Tags
authority, Jesus, John, Lazarus, Martha, Mary, Psalm 30, The Sophia Center for Spirituality, voice

Today’s gospel – the very long story of Jesus raising Lazarus from the dead – (JN 11: 1-45) offers several themes worthy of reflection. It’s easy to give it a cursory reading because we know the story from the moment Jesus got the word from Martha and Mary that Lazarus was ill, through the delays, the strange behavior of Jesus (not rushing to the home of the sick man, his dear friend), theological conversation about the end times when all will be raised, to the cinematic moment when Lazarus emerges from the tomb still bound in burial bands, when Jesus gives the order to untie him and let him go and John concludes that many people came to believe in Jesus from that day. (Whew! Try to diagram that sentence, if you will.)
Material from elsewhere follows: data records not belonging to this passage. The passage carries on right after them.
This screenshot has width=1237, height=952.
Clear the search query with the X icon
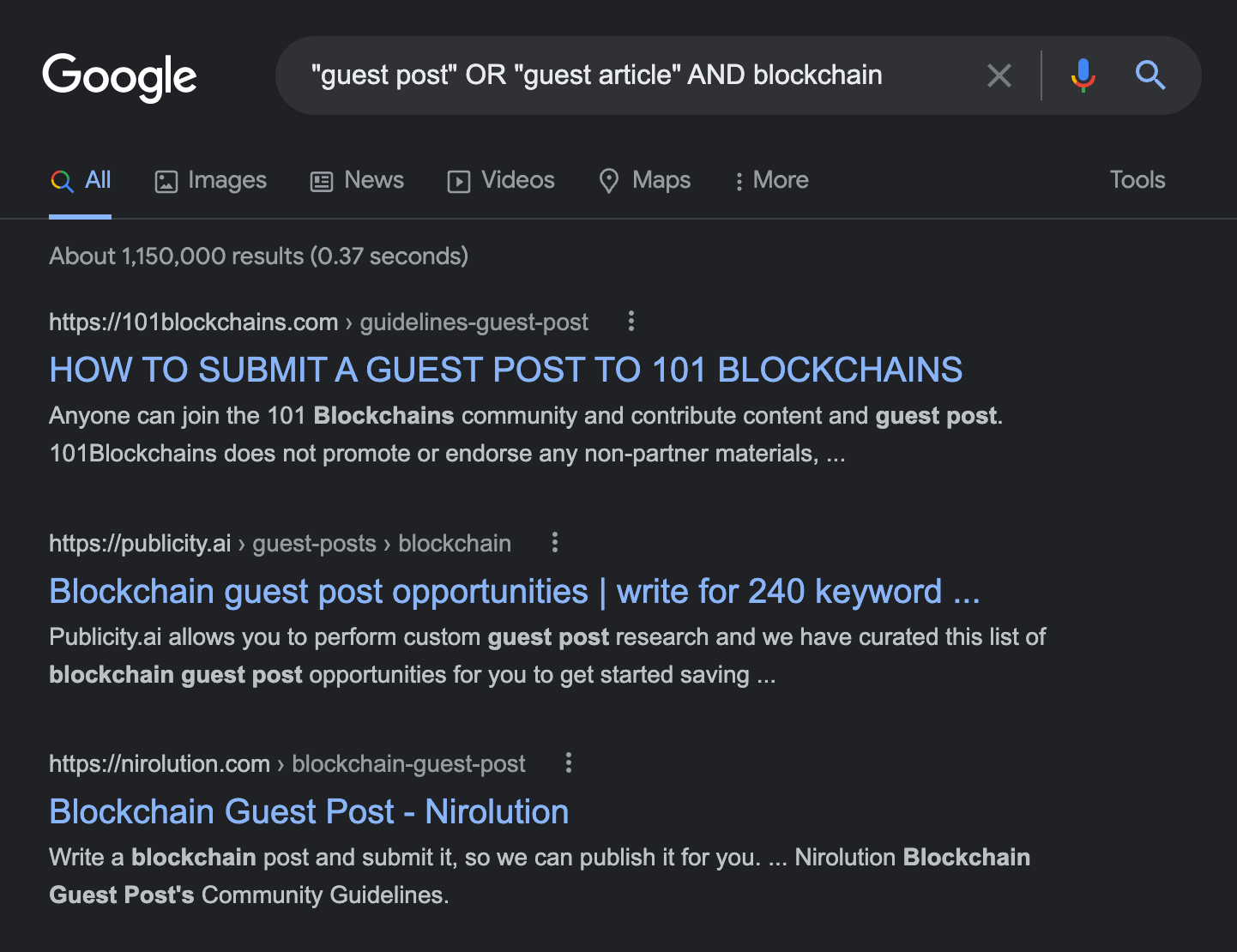click(x=999, y=75)
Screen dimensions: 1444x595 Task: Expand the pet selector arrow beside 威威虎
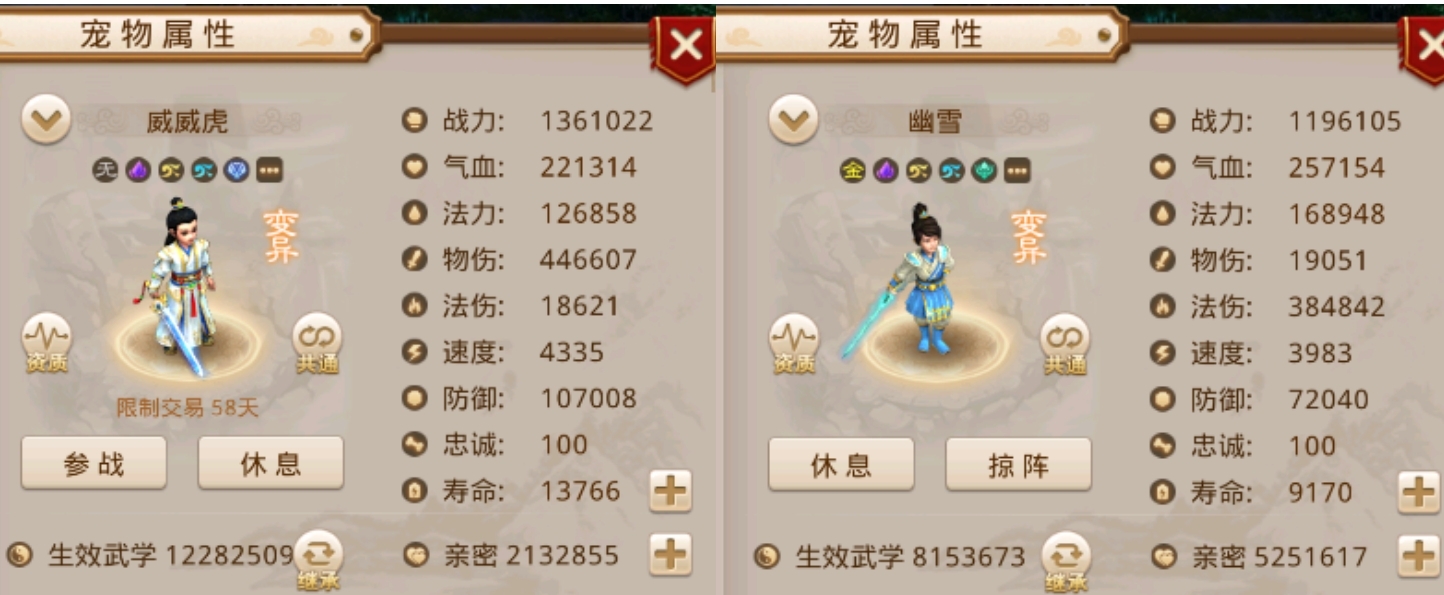tap(46, 120)
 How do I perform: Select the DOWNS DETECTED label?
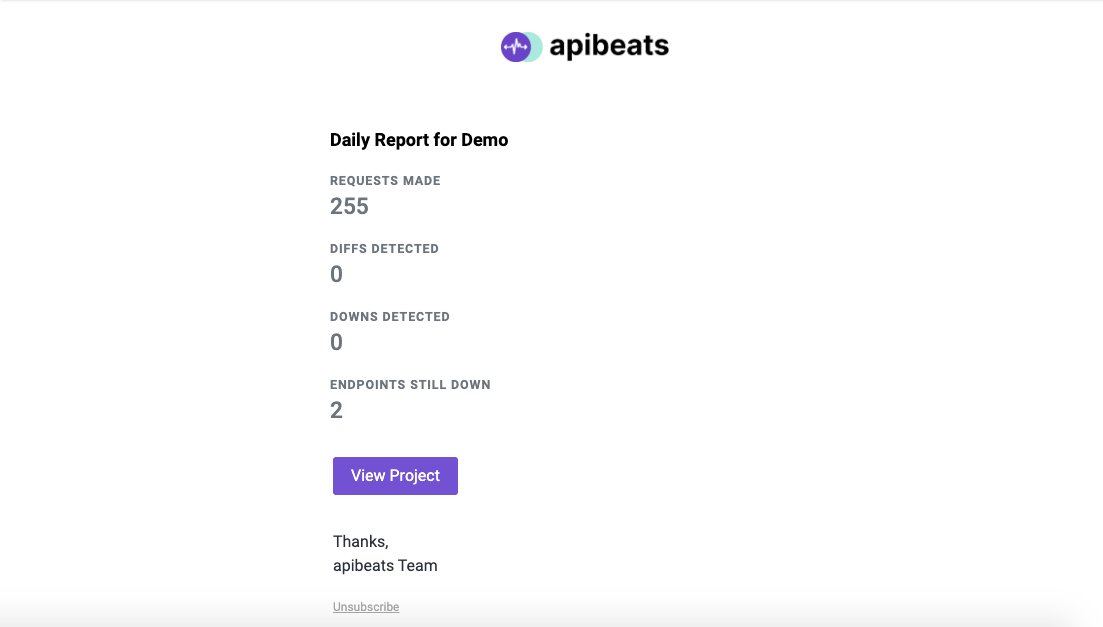tap(390, 317)
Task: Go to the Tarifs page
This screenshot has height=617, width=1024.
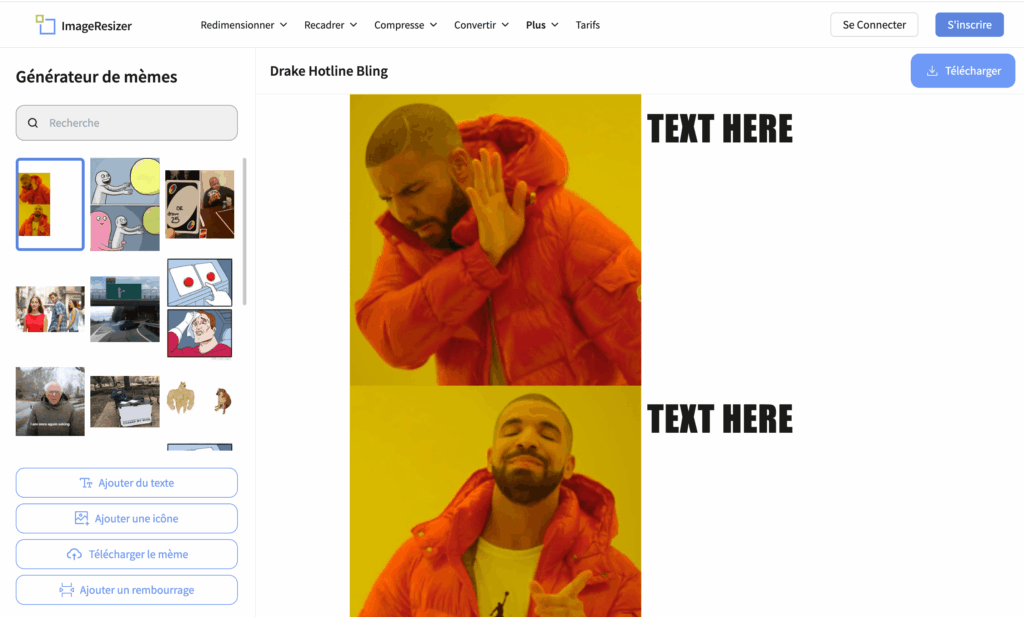Action: (587, 25)
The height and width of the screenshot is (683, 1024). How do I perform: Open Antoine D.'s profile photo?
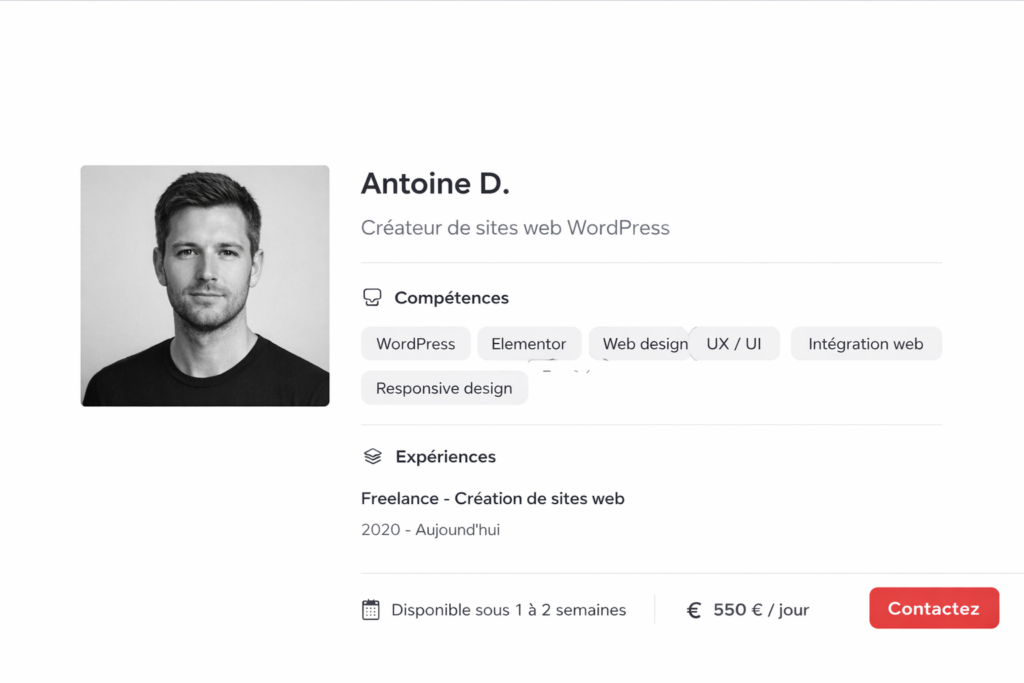click(205, 286)
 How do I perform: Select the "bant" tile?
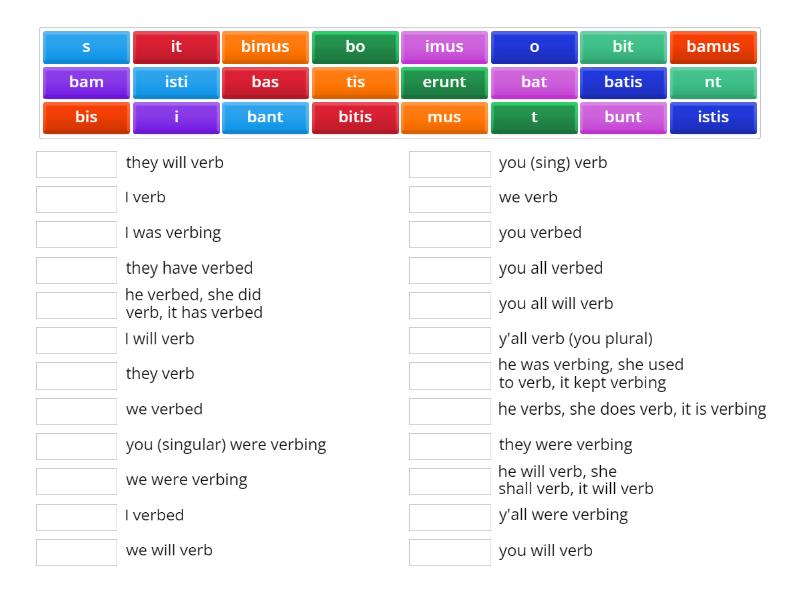265,118
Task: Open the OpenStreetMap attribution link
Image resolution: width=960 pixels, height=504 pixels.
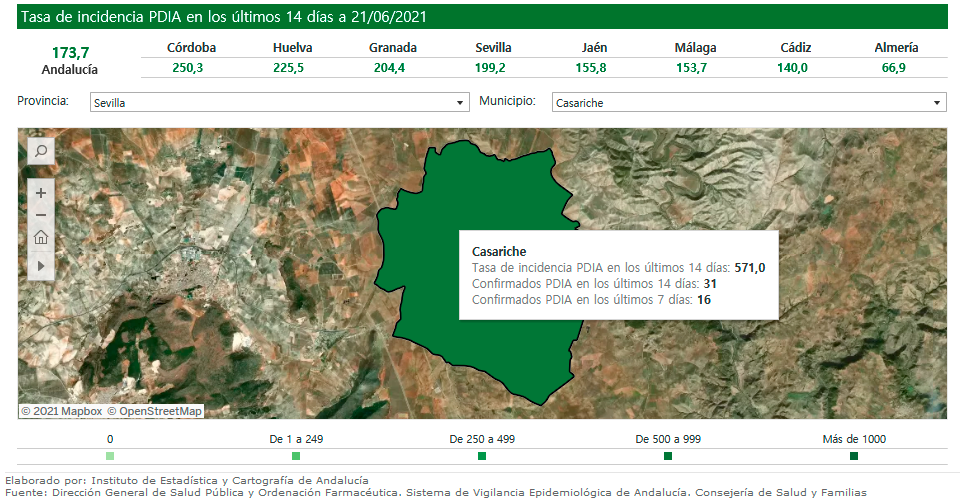Action: tap(155, 411)
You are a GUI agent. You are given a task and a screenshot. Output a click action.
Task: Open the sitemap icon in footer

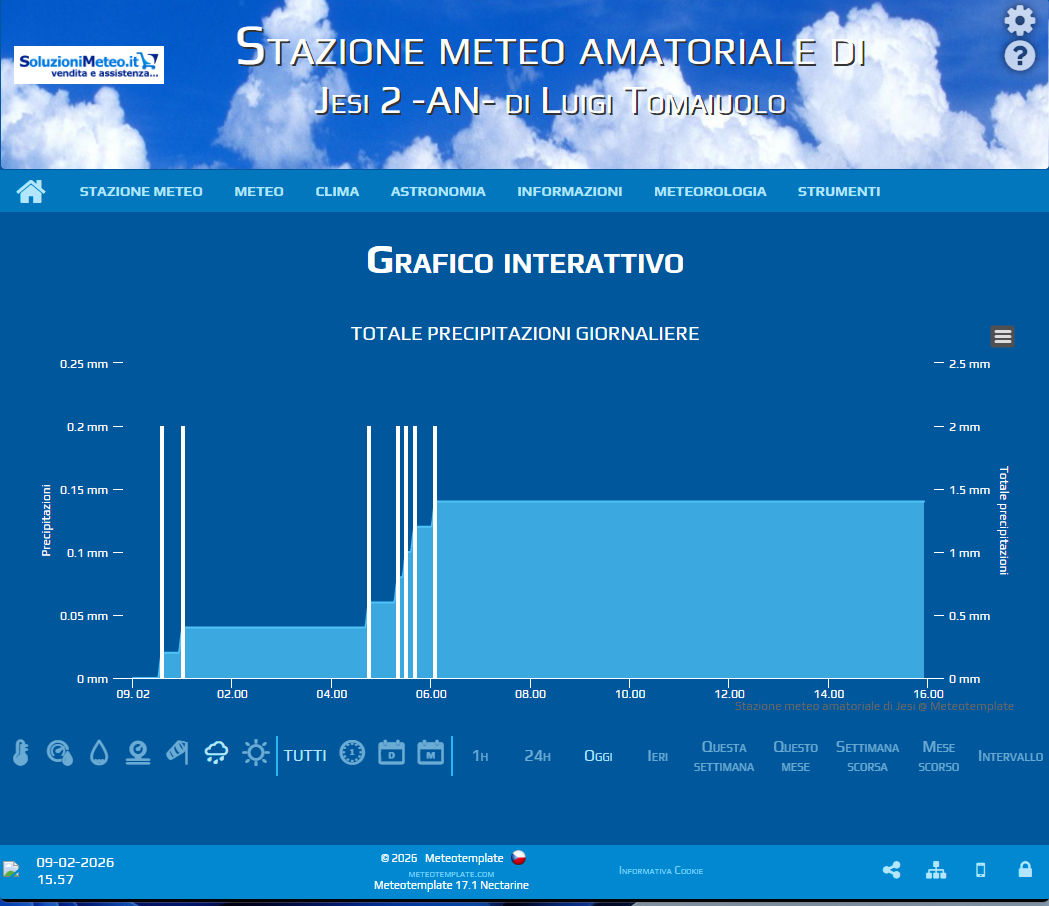coord(936,870)
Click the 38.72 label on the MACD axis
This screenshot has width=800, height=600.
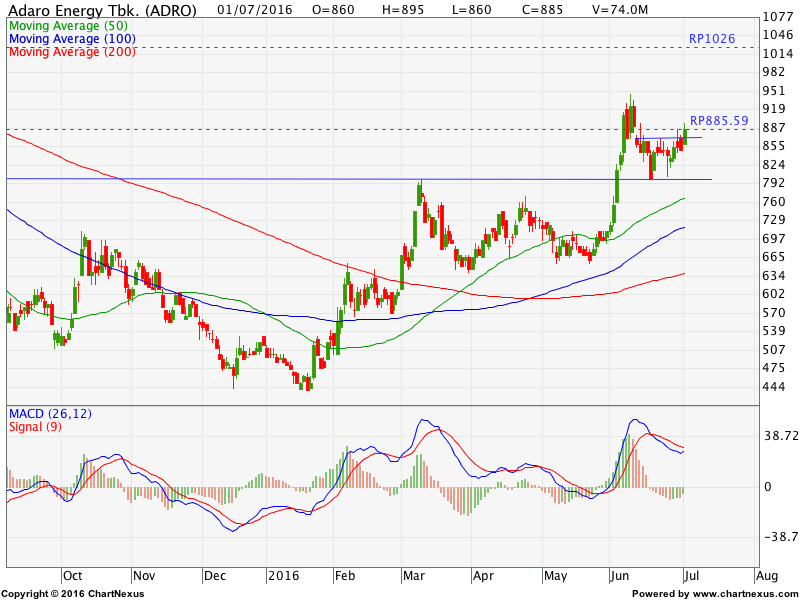[778, 437]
What I noticed today more clearly than ever before when reading this story was the authority in the voice of Jesus at every turn. Clearly, he had come to understand his mission – the reason he had come into the world – and perhaps how Lazarus could illustrate something that Jesus knew about God’s willingness to save us all.
I’m still ruminating on the themes…so I urge you to read the text aloud, stop at each juncture and wait listening (as Psalm 130 urges us today) for deeper understanding of what Jesus was saying and doing to ready us for the events that await us in the remaining days of Lent.